Nor bathed myself clean in the calm Blue waters Of my Kinneret. O my Kinneret Were you there or was it only a dream? Milstein feels a genetic, almost mystic identity with the place “from which Rahel’s Israeliness emerged.”
“Bialik,” he said, “is referred to as the national poet, but how many people read his work today? Rahel’s poems are the most widely read today, after the Bible. No Israeli poems have been set to music to the extent that have those of Rahel.
“Naomi Shemer did a great deal, but she was basically a songwriter, indeed so good that she is considered a poet. That is the difference between a graphic artist and a painter. The graphic artist works accord - ing to commissions he or she receives, the painter according to inspiration. Naomi Shemer got commissions – including for the poems of Rahel – and made a living from it. Rahel did not; all her life, her financial situation was precarious.”

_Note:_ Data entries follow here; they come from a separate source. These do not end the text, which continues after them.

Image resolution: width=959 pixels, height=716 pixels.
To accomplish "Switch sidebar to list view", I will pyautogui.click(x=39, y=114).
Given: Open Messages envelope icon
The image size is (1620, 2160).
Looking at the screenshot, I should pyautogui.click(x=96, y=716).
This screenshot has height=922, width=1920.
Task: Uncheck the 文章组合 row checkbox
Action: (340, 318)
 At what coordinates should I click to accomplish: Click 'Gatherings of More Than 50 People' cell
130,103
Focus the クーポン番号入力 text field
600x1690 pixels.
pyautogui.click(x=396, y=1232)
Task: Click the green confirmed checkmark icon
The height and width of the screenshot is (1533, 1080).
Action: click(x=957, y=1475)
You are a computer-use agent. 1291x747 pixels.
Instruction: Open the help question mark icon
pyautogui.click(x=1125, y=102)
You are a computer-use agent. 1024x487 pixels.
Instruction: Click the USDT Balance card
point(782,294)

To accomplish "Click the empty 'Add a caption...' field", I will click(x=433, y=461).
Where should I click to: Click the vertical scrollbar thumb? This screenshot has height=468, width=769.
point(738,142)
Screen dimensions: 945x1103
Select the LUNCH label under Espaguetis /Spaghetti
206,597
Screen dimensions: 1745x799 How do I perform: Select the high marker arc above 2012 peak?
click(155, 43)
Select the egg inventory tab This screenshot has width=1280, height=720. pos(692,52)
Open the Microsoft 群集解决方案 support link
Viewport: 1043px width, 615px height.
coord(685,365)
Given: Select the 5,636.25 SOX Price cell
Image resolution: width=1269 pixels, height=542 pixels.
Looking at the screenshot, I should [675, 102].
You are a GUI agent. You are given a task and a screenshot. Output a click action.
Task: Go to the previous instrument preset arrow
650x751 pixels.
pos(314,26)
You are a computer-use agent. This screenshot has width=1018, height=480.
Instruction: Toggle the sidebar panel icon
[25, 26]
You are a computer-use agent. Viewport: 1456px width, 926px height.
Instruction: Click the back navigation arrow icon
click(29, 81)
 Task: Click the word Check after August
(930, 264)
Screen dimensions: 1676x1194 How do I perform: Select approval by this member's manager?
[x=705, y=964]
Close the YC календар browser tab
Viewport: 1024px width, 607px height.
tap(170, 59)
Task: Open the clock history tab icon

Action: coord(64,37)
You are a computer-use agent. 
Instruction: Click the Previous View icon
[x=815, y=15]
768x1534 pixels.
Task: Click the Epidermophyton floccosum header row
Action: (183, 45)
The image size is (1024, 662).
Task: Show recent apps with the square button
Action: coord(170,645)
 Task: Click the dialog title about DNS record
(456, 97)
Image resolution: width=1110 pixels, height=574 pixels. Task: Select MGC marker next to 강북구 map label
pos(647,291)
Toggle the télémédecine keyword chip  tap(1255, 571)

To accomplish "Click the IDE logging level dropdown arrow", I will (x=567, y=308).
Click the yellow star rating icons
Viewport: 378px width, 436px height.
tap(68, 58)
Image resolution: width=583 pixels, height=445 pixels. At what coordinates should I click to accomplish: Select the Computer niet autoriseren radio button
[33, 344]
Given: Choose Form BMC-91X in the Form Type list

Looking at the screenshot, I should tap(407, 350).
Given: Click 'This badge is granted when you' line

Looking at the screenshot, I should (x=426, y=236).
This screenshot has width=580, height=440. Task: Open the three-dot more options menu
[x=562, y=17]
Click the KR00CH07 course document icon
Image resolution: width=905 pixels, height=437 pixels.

At the entrance to the theater were men in ill-fitting suits, women dripping with heavy jewelry. Following posters in the streets, Saratov society came for a concert of musical renditions of the poems of Rahel.
The performance was not confined to Jewish themes and took place to mark 70 years since the fall of Nazism.
Hanan Yovel sang “And perhaps it was never thus,” Dorit Reuveni sang “I knew only to tell about myself.” The audience, who had come to hear Tchaikovsky in the first part of the concert, stayed on because of Rahel. “Bravo!” and “Hurrah!” were heard on every side.
Somewhere in the depths of the auditorium, Medvedev removed his glasses and furtively wiped away a tear.